Items listed in a dataset
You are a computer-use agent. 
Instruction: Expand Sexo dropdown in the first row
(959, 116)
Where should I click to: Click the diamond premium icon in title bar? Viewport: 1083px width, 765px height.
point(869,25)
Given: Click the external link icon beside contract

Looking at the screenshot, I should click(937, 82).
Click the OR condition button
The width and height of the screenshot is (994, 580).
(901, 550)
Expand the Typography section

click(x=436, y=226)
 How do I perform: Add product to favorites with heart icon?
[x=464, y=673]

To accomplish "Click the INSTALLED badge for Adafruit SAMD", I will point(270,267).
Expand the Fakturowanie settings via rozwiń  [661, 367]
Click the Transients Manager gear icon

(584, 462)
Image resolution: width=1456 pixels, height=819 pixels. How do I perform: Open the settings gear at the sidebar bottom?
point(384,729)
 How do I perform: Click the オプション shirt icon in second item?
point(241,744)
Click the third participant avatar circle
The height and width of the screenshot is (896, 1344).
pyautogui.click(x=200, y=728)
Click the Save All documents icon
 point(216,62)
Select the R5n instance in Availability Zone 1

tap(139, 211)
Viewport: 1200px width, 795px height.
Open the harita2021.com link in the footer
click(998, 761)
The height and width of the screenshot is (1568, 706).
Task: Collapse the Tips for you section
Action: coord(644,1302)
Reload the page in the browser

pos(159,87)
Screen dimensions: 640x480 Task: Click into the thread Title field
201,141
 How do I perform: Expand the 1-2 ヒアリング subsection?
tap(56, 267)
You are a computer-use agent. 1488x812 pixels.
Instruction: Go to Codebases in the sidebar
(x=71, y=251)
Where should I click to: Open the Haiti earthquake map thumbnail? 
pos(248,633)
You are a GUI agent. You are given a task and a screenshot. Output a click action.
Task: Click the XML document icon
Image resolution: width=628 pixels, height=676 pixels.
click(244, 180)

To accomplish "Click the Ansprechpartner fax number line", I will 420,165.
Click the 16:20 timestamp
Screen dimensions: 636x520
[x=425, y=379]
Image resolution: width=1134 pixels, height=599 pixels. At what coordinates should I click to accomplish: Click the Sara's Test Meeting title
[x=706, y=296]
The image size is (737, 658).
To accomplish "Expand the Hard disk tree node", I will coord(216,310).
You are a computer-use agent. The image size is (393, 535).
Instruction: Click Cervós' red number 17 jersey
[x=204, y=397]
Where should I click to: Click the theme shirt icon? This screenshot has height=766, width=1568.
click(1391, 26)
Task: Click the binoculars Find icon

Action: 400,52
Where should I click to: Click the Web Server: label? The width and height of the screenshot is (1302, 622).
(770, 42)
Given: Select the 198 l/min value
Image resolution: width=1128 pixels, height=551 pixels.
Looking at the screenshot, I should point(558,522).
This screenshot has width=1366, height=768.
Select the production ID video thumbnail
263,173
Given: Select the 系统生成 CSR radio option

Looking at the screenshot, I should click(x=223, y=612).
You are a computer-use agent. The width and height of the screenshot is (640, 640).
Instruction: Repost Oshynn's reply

WORK ORDER — Every entry needs to be copied exactly as it was written.

TASK OUTPUT —
You are a computer-use agent. 
Instruction: Expand Sexo dropdown in the first row
(959, 116)
Where should I click to: Click the diamond premium icon in title bar? Viewport: 1083px width, 765px height.
point(869,25)
Given: Click the external link icon beside contract

Looking at the screenshot, I should click(937, 82).
Click the OR condition button
The width and height of the screenshot is (994, 580).
(901, 550)
Expand the Typography section

click(x=436, y=226)
 How do I perform: Add product to favorites with heart icon?
[x=464, y=673]

To accomplish "Click the INSTALLED badge for Adafruit SAMD", I will point(270,267).
Expand the Fakturowanie settings via rozwiń  [661, 367]
Click the Transients Manager gear icon

(584, 462)
Image resolution: width=1456 pixels, height=819 pixels. How do I perform: Open the settings gear at the sidebar bottom?
point(384,729)
 How do I perform: Click the オプション shirt icon in second item?
point(241,744)
Click the third participant avatar circle
The height and width of the screenshot is (896, 1344).
pyautogui.click(x=200, y=728)
Click the Save All documents icon
 point(216,62)
Select the R5n instance in Availability Zone 1

tap(139, 211)
Viewport: 1200px width, 795px height.
Open the harita2021.com link in the footer
click(998, 761)
The height and width of the screenshot is (1568, 706).
Task: Collapse the Tips for you section
Action: coord(644,1302)
Reload the page in the browser

pos(159,87)
Screen dimensions: 640x480 Task: Click into the thread Title field
201,141
 How do I perform: Expand the 1-2 ヒアリング subsection?
tap(56, 267)
You are a computer-use agent. 1488x812 pixels.
Instruction: Go to Codebases in the sidebar
(x=71, y=251)
Where should I click to: Open the Haiti earthquake map thumbnail? 
pos(248,633)
You are a GUI agent. You are given a task and a screenshot. Output a click action.
Task: Click the XML document icon
Image resolution: width=628 pixels, height=676 pixels.
click(244, 180)

To accomplish "Click the Ansprechpartner fax number line", I will 420,165.
Click the 16:20 timestamp
Screen dimensions: 636x520
[x=425, y=379]
Image resolution: width=1134 pixels, height=599 pixels. At what coordinates should I click to accomplish: Click the Sara's Test Meeting title
[x=706, y=296]
The image size is (737, 658).
To accomplish "Expand the Hard disk tree node", I will coord(216,310).
You are a computer-use agent. The image size is (393, 535).
Instruction: Click Cervós' red number 17 jersey
[x=204, y=397]
Where should I click to: Click the theme shirt icon? This screenshot has height=766, width=1568.
click(1391, 26)
Task: Click the binoculars Find icon

Action: 400,52
Where should I click to: Click the Web Server: label? The width and height of the screenshot is (1302, 622).
(770, 42)
Given: Select the 198 l/min value
Image resolution: width=1128 pixels, height=551 pixels.
Looking at the screenshot, I should point(558,522).
This screenshot has width=1366, height=768.
Select the production ID video thumbnail
263,173
Given: Select the 系统生成 CSR radio option

Looking at the screenshot, I should click(x=223, y=612).
You are a computer-use agent. The width and height of the screenshot is (640, 640).
Instruction: Repost Oshynn's reply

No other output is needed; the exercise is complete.